◆ Exercise task
Please copy out the stretch of entries below from the line containing "You are a computer-use" through the end of the entries, leaving out the pictures.

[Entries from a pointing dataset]
● ● ●
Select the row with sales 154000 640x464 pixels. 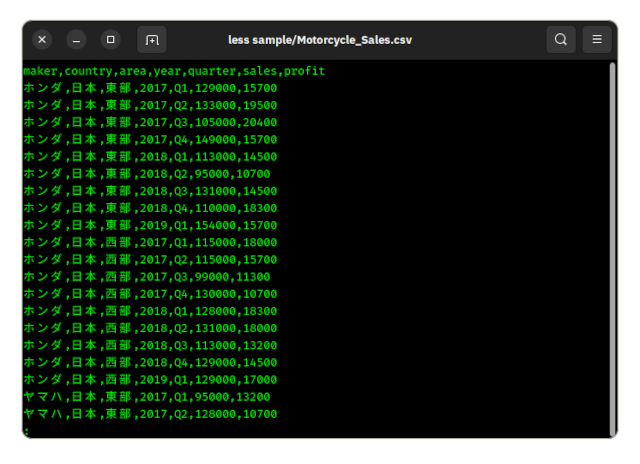(150, 225)
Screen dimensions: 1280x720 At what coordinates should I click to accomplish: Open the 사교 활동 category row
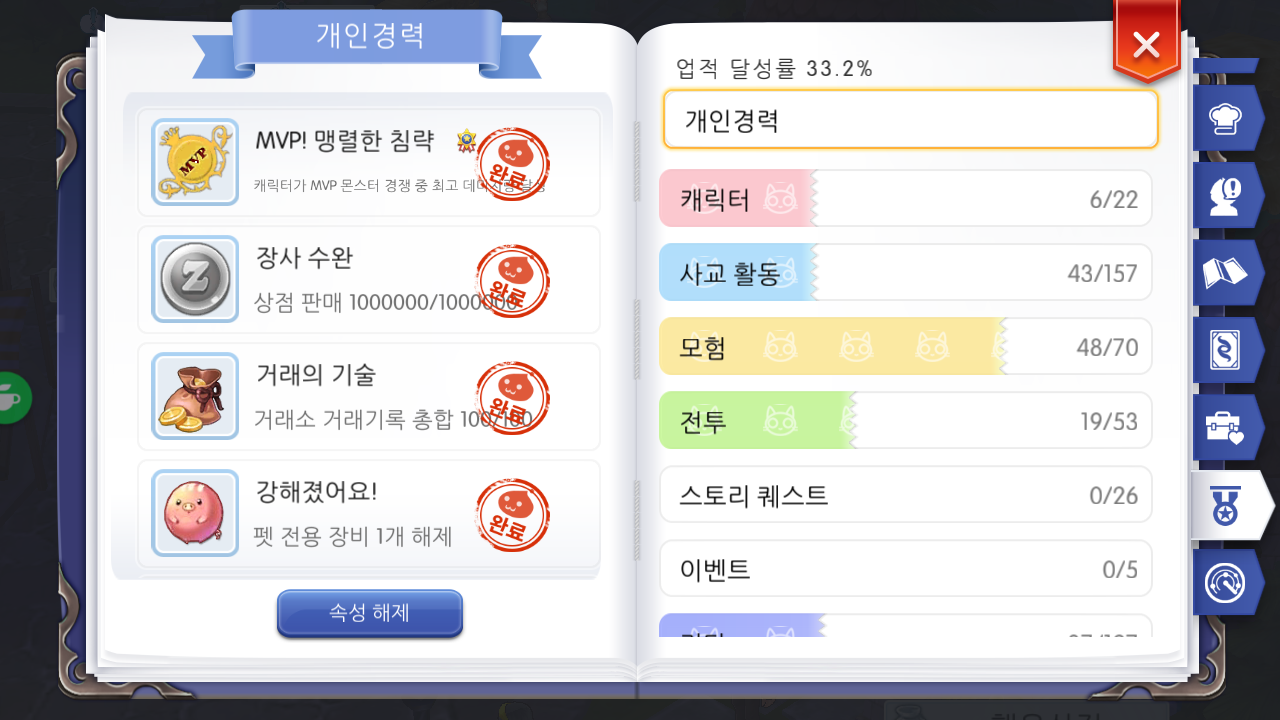tap(906, 272)
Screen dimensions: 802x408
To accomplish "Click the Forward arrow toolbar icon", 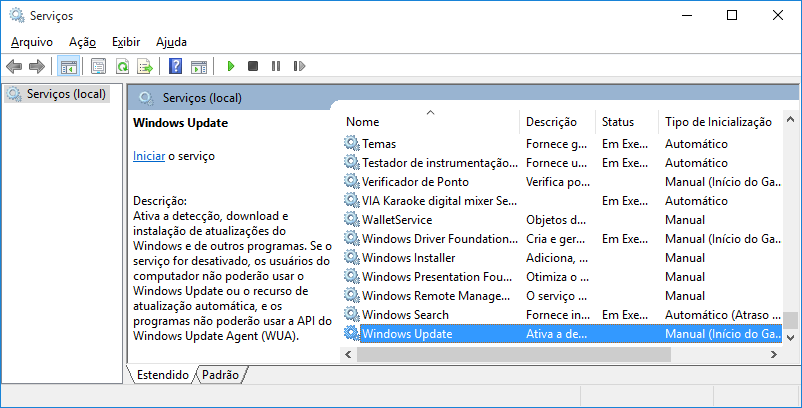I will (x=37, y=66).
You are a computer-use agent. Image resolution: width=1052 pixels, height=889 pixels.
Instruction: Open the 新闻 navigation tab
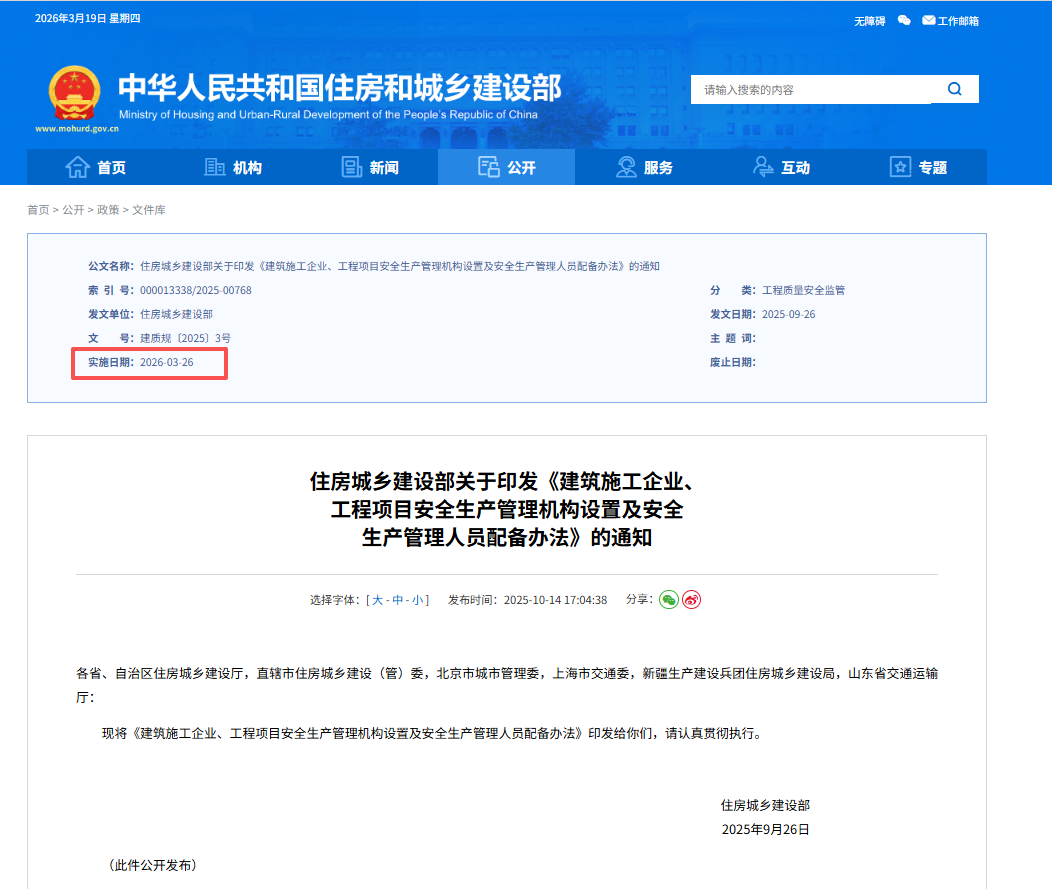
● ● ●
◆ Finished task
You are a computer-use agent. Image resolution: width=1052 pixels, height=889 pixels.
Instruction: Open the 新闻 navigation tab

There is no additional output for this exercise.